== SELECTED TEXT ==
Just to picture the documents that were sent with them, setting out laws of behaviour, rules of conduct and details of justice and punishment. Within mere decades, given how strange time would be in these circumstances – the big screen across the head of the ship counting the time left to land on Proxima B, in seconds, minutes, hours, days, years…
Yes, given not much ability to tolerate the pace, there will be questions about veracity, legal authority and interpretation of the ruling documents by subsequent offspring. By the time any of them achieve the all-knowing age of 16, authority will be questioned; secrets will be rife and unauthorized pregnancies will pop.
It is such a great picture. Let’s pretend they actually make a soft landing on Proxima B, enough not to kill them all off and that, of the original 100 and their one thousand years of breeding, 300 survive.
To a paradise. Maybe the colours are not what the stories about earth had led them to expect.
What grows on Proxima B might be fuchsia, but there is life and for all those thousand years, one word that came out of the stories was “colonizing” and how to do it. Energy- how to drill for it. Commerce – how to excel and repress for it.
Differences among themselves and whoever already lives on Proxima B – how to despise and subjugate them.
All our strengths, our traditions, our opposing thumbs: ready for colonizing, to build destructively; gobble up whatever there is of use or value as we see it, by military means.
Before too many generations have come and gone, why, Proxima B might be just like Earth.

== GIVEN INSTRUCTION A ==
Drawing on the Proxima B passage, explain why Proxima B might come to resemble Earth within a few generations.
== GIVEN INSTRUCTION B ==
In the landing scenario described in the Proxima B passage, how many people survive?
== GIVEN INSTRUCTION C ==
List every unit of time that the Proxima B passage says the big screen across the head of the ship uses to count down the time left to land.
The stored records that follow bear no relation to the Proxima B passage.

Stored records

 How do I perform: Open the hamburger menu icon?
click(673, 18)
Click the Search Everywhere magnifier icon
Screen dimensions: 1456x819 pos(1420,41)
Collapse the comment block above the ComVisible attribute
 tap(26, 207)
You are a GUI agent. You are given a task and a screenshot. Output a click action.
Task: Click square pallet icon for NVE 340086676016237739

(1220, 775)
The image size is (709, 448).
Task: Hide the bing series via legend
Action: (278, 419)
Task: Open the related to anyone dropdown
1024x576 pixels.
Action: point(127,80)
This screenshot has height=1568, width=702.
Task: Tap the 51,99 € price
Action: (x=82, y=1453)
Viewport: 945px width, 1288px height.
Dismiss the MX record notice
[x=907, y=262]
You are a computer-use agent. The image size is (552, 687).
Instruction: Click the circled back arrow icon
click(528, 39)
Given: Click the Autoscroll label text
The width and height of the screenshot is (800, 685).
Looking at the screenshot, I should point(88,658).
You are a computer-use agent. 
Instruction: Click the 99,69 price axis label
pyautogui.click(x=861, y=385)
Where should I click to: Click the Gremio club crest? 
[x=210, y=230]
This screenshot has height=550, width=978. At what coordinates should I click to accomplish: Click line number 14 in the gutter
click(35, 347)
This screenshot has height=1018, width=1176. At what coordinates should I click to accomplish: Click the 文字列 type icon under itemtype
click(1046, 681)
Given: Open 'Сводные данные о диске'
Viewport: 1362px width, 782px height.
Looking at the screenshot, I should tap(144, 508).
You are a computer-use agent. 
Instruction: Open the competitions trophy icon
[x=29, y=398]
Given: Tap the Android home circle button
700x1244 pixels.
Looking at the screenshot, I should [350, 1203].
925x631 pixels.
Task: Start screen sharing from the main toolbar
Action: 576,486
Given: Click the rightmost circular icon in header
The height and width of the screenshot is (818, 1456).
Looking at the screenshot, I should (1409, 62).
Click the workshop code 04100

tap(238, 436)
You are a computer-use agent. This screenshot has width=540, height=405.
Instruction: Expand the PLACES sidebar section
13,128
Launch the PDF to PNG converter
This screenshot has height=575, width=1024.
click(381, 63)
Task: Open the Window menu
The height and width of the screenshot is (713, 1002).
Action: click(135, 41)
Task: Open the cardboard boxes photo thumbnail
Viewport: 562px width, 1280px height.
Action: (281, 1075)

== PROBLEM SOLUTION A ==
Across the thousand-year voyage, the stories handed down taught the travelers how to colonize, drill for energy, excel and repress for commerce, and despise and subjugate those who differ. With these traditions ready for use, the settlers would build destructively and seize whatever they judged useful or valuable by military means.

== PROBLEM SOLUTION B ==
300 survive.

== PROBLEM SOLUTION C ==
Seconds, minutes, hours, days, years.